**WORKING DATA**
/---
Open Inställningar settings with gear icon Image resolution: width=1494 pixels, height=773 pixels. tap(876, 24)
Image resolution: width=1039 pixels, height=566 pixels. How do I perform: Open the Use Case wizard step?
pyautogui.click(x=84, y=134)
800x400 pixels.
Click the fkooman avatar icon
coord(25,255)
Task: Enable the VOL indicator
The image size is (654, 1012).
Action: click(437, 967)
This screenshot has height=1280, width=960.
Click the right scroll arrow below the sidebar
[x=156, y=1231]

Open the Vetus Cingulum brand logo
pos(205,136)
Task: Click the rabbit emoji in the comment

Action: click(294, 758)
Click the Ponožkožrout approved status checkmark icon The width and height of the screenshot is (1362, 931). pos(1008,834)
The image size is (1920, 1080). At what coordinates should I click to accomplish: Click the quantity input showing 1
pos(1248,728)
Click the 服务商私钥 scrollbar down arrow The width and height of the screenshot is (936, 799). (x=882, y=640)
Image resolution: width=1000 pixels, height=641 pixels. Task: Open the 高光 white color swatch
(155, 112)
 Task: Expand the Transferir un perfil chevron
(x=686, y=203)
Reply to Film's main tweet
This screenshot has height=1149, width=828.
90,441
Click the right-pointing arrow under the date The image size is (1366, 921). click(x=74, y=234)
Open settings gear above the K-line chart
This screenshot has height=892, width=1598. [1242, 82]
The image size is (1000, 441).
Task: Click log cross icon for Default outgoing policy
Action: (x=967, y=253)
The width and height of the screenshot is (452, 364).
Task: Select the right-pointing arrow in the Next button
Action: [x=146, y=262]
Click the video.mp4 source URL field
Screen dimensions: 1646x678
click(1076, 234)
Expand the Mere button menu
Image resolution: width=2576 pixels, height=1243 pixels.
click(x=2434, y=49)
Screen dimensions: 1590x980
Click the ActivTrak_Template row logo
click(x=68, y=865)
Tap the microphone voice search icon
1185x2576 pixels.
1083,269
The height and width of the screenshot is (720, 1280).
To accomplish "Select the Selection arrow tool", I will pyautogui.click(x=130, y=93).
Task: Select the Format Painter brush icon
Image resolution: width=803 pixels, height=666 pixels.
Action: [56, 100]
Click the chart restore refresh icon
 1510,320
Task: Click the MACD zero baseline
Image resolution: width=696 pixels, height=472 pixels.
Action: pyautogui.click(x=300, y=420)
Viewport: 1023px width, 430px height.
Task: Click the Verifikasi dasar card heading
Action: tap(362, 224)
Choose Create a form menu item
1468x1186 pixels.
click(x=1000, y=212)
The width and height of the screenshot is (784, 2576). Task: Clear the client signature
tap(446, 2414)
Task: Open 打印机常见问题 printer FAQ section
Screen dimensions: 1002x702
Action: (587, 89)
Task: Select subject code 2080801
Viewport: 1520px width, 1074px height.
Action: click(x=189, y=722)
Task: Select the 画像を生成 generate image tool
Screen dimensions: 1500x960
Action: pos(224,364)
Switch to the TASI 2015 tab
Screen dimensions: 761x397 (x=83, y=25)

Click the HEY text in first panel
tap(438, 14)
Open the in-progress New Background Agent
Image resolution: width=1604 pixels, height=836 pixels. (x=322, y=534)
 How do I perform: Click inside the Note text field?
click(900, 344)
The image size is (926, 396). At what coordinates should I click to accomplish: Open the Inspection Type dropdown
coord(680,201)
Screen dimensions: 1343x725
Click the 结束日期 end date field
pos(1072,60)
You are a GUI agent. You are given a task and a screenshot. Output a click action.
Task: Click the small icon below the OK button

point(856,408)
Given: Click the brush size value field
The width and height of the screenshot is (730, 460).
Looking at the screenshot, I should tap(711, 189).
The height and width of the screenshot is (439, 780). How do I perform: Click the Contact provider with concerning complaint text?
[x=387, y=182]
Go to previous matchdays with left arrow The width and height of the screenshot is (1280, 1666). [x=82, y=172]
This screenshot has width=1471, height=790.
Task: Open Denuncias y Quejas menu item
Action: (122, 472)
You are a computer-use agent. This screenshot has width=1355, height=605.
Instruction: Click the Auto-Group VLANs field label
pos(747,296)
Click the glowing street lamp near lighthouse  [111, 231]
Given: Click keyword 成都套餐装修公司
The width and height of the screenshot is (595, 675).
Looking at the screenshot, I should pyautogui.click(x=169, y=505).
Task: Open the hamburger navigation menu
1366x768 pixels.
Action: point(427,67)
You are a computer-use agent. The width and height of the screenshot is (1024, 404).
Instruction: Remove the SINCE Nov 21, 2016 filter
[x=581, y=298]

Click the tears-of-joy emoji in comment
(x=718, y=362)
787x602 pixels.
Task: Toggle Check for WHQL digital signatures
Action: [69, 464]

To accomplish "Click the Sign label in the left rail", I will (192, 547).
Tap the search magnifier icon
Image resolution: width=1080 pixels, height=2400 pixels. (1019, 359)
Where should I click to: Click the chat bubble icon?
\---
**WHAT YOU ARE ASKED TO DO**
Each line of the listing needs to be transcribed exactly.

**OUTPUT FOR THIS EXERCISE**
Open Inställningar settings with gear icon Image resolution: width=1494 pixels, height=773 pixels. tap(876, 24)
Image resolution: width=1039 pixels, height=566 pixels. How do I perform: Open the Use Case wizard step?
pyautogui.click(x=84, y=134)
800x400 pixels.
Click the fkooman avatar icon
coord(25,255)
Task: Enable the VOL indicator
The image size is (654, 1012).
Action: click(437, 967)
This screenshot has height=1280, width=960.
Click the right scroll arrow below the sidebar
[x=156, y=1231]

Open the Vetus Cingulum brand logo
pos(205,136)
Task: Click the rabbit emoji in the comment

Action: click(294, 758)
Click the Ponožkožrout approved status checkmark icon The width and height of the screenshot is (1362, 931). pos(1008,834)
The image size is (1920, 1080). At what coordinates should I click to accomplish: Click the quantity input showing 1
pos(1248,728)
Click the 服务商私钥 scrollbar down arrow The width and height of the screenshot is (936, 799). (x=882, y=640)
Image resolution: width=1000 pixels, height=641 pixels. Task: Open the 高光 white color swatch
(155, 112)
 Task: Expand the Transferir un perfil chevron
(x=686, y=203)
Reply to Film's main tweet
This screenshot has height=1149, width=828.
90,441
Click the right-pointing arrow under the date The image size is (1366, 921). click(x=74, y=234)
Open settings gear above the K-line chart
This screenshot has height=892, width=1598. [1242, 82]
The image size is (1000, 441).
Task: Click log cross icon for Default outgoing policy
Action: (x=967, y=253)
The width and height of the screenshot is (452, 364).
Task: Select the right-pointing arrow in the Next button
Action: [x=146, y=262]
Click the video.mp4 source URL field
Screen dimensions: 1646x678
click(1076, 234)
Expand the Mere button menu
Image resolution: width=2576 pixels, height=1243 pixels.
click(x=2434, y=49)
Screen dimensions: 1590x980
Click the ActivTrak_Template row logo
click(x=68, y=865)
Tap the microphone voice search icon
1185x2576 pixels.
1083,269
The height and width of the screenshot is (720, 1280).
To accomplish "Select the Selection arrow tool", I will pyautogui.click(x=130, y=93).
Task: Select the Format Painter brush icon
Image resolution: width=803 pixels, height=666 pixels.
Action: [56, 100]
Click the chart restore refresh icon
 1510,320
Task: Click the MACD zero baseline
Image resolution: width=696 pixels, height=472 pixels.
Action: pyautogui.click(x=300, y=420)
Viewport: 1023px width, 430px height.
Task: Click the Verifikasi dasar card heading
Action: tap(362, 224)
Choose Create a form menu item
1468x1186 pixels.
click(x=1000, y=212)
The width and height of the screenshot is (784, 2576). Task: Clear the client signature
tap(446, 2414)
Task: Open 打印机常见问题 printer FAQ section
Screen dimensions: 1002x702
Action: (587, 89)
Task: Select subject code 2080801
Viewport: 1520px width, 1074px height.
Action: click(x=189, y=722)
Task: Select the 画像を生成 generate image tool
Screen dimensions: 1500x960
Action: pos(224,364)
Switch to the TASI 2015 tab
Screen dimensions: 761x397 (x=83, y=25)

Click the HEY text in first panel
tap(438, 14)
Open the in-progress New Background Agent
Image resolution: width=1604 pixels, height=836 pixels. (x=322, y=534)
 How do I perform: Click inside the Note text field?
click(900, 344)
The image size is (926, 396). At what coordinates should I click to accomplish: Open the Inspection Type dropdown
coord(680,201)
Screen dimensions: 1343x725
Click the 结束日期 end date field
pos(1072,60)
You are a GUI agent. You are given a task and a screenshot. Output a click action.
Task: Click the small icon below the OK button

point(856,408)
Given: Click the brush size value field
The width and height of the screenshot is (730, 460).
Looking at the screenshot, I should tap(711, 189).
The height and width of the screenshot is (439, 780). How do I perform: Click the Contact provider with concerning complaint text?
[x=387, y=182]
Go to previous matchdays with left arrow The width and height of the screenshot is (1280, 1666). [x=82, y=172]
This screenshot has width=1471, height=790.
Task: Open Denuncias y Quejas menu item
Action: (122, 472)
You are a computer-use agent. This screenshot has width=1355, height=605.
Instruction: Click the Auto-Group VLANs field label
pos(747,296)
Click the glowing street lamp near lighthouse  [111, 231]
Given: Click keyword 成都套餐装修公司
The width and height of the screenshot is (595, 675).
Looking at the screenshot, I should pyautogui.click(x=169, y=505).
Task: Open the hamburger navigation menu
1366x768 pixels.
Action: point(427,67)
You are a computer-use agent. The width and height of the screenshot is (1024, 404).
Instruction: Remove the SINCE Nov 21, 2016 filter
[x=581, y=298]

Click the tears-of-joy emoji in comment
(x=718, y=362)
787x602 pixels.
Task: Toggle Check for WHQL digital signatures
Action: [69, 464]

To accomplish "Click the Sign label in the left rail", I will (192, 547).
Tap the search magnifier icon
Image resolution: width=1080 pixels, height=2400 pixels. (1019, 359)
Where should I click to: Click the chat bubble icon?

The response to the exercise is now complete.